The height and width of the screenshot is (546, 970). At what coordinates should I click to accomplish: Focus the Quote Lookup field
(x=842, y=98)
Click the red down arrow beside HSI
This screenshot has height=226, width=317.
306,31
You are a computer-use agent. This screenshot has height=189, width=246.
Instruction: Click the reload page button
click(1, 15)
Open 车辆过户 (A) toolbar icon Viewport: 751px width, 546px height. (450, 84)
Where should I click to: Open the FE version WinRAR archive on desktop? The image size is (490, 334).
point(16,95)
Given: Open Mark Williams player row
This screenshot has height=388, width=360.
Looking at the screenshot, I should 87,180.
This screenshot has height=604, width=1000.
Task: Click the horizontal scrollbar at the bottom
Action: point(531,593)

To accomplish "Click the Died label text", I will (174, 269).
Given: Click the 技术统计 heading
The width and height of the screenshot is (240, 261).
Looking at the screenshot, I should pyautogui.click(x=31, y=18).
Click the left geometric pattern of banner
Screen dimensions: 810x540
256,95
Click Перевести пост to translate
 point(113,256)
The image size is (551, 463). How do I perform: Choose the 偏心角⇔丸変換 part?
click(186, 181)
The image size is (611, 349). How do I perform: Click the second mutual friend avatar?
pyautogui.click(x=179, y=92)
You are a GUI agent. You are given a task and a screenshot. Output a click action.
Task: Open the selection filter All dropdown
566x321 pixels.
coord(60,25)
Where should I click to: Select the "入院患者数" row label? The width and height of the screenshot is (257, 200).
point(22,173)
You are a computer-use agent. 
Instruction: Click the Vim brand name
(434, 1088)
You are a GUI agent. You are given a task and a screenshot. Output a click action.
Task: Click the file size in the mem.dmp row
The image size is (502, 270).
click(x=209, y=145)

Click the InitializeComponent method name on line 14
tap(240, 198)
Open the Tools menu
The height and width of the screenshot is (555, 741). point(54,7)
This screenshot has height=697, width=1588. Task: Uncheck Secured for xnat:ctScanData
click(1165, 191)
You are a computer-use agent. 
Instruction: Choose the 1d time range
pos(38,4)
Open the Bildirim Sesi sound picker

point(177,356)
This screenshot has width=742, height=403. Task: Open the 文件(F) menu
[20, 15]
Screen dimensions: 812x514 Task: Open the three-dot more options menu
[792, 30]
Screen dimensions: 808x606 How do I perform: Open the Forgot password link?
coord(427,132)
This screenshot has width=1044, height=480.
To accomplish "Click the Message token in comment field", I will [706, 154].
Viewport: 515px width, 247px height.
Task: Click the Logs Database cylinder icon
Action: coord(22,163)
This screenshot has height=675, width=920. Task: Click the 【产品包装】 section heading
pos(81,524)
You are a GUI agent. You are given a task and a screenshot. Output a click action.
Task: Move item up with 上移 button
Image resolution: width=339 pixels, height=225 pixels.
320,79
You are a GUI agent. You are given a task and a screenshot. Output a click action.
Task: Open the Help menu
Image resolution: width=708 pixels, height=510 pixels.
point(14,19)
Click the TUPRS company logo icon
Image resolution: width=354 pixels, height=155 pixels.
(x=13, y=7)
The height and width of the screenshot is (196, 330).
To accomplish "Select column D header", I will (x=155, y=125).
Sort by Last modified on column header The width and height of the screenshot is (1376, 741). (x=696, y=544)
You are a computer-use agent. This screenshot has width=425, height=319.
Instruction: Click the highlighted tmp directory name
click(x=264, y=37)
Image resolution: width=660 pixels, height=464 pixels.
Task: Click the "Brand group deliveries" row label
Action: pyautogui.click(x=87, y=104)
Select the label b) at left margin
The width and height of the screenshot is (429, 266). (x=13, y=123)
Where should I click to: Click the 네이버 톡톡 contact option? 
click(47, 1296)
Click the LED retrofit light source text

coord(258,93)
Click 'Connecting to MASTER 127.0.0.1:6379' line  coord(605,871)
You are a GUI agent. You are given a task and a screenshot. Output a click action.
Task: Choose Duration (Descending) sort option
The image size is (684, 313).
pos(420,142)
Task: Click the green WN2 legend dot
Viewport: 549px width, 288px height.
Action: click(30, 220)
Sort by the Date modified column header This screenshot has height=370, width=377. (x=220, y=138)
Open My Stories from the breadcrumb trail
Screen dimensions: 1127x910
--
Instructions for the task: Among the lines of the records, copy out each one that contains the word "column".

Exercise response:
To accomplish "Select column D header", I will (x=155, y=125).
Sort by Last modified on column header The width and height of the screenshot is (1376, 741). (x=696, y=544)
Sort by the Date modified column header This screenshot has height=370, width=377. (x=220, y=138)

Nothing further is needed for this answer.